Так они занимаются любовью, объяснила мне привратница. В кухне у раковины. Иначе у них ничего не получается.
Мало-помалу я узнал все это о них на улице. Когда же я встречал их всех втроем, ничего такого не было заметно. Они гуляли, как нормальные семьи. Отца я видел еще, когда проходил мимо витрин магазина «Обувь для чувствительных ног», что на углу бульвара Пуанкаре, — он служил там старшим приказчиком.
Однако по большей части наш двор, особенно летом, представлял собой зрелище заурядных пакостей, гудя от разносимых эхом угроз, ударов, падений и невнятной брани. Солнце никогда не проникало в него до самого низу. Двор казался поэтому окрашенным густой, особенно по углам, голубой тенью. У привратниц были в нем собственные сортиры. Ночью, выходя пописать, они натыкались на помойные баки, отчего весь двор наполнялся грохотом.
От окна к окну тянулись веревки, на которых пыталось сохнуть белье.
Вечером, после обеда, если не случалось драки, шло шумное обсуждение шансов на скачках. Но спортивная полемика тоже нередко завершалась оплеухами, а за одним по меньшей мере из окон дело по той или иной причине доходило и до серьезного рукоприкладства.
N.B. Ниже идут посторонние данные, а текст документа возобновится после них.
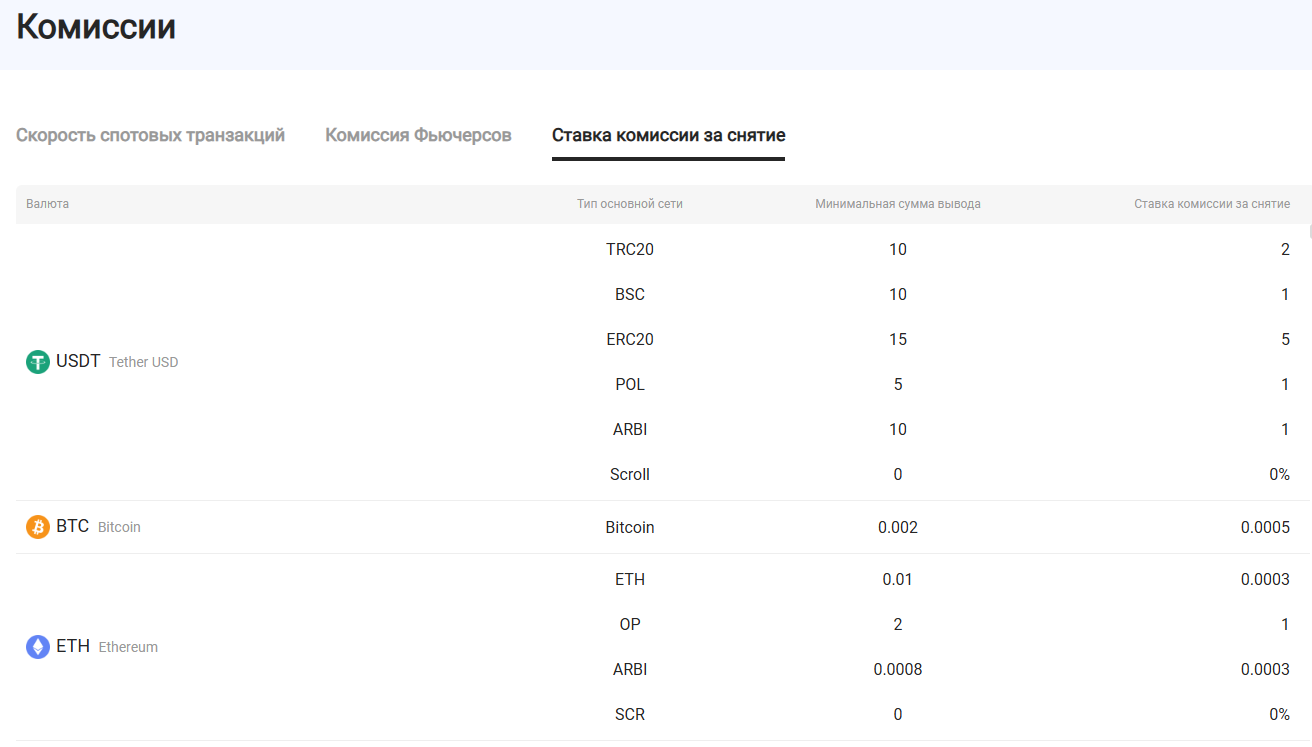The image size is (1312, 747).
Task: Click the green USDT Tether coin icon
Action: click(x=38, y=362)
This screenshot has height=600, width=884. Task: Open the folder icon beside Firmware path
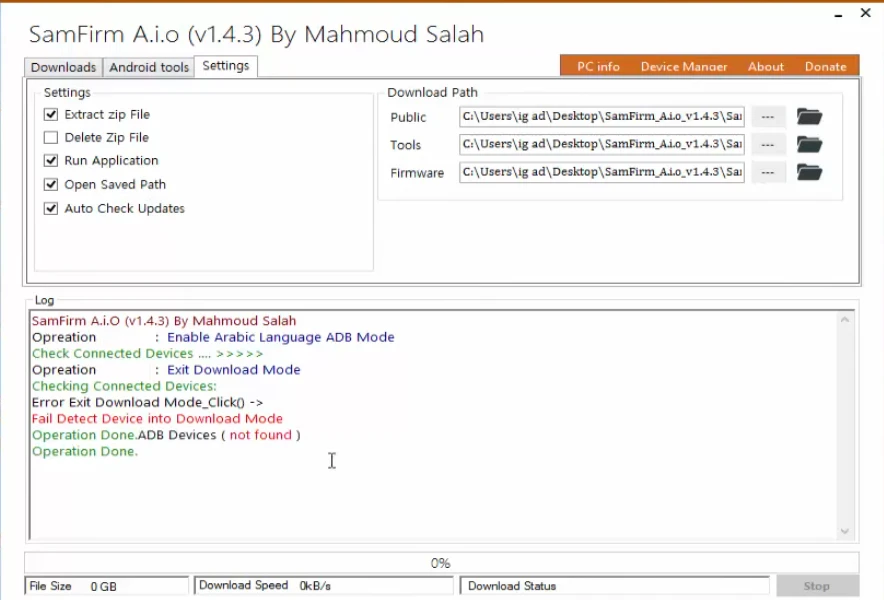pyautogui.click(x=808, y=172)
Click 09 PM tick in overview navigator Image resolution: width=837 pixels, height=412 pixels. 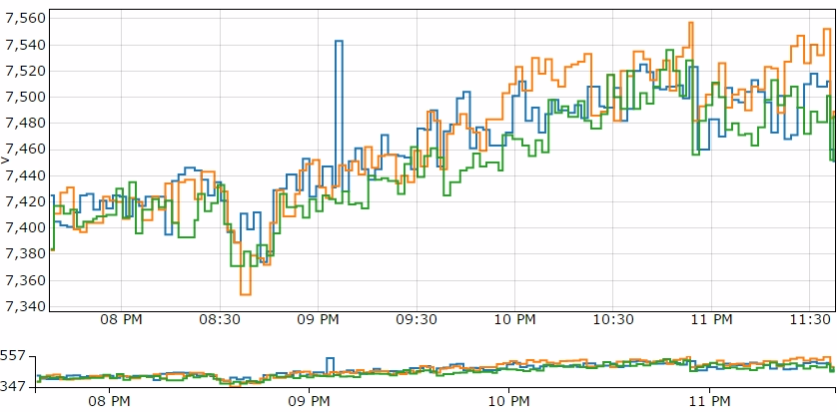tap(309, 400)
Летом здесь сильно воняло. Во дворе не было воздуха — одни запахи. Сильнее всего разило цветной капустой. Один ее кочан стоит десяти сортиров, даже переполненных. Это каждому известно. Уборная на третьем этаже часто засорялась. Тогда появлялась привратница дома номер восемь тетка Сезанн со своей прочищалкой. Я наблюдал, как она шурует ею. В конце концов мы разговорились.
— На вашем месте, — наставляла меня она, — я втихаря делала бы вычистку бабенкам, которые залетели. Вы не поверите, сколько в нашем квартале таких, что погуливают. Уж они-то бы, ручаюсь, дали вам подзаработать. Это выгодней, чем лечить служащих от расширения вен. Тем более что платят за это наличными.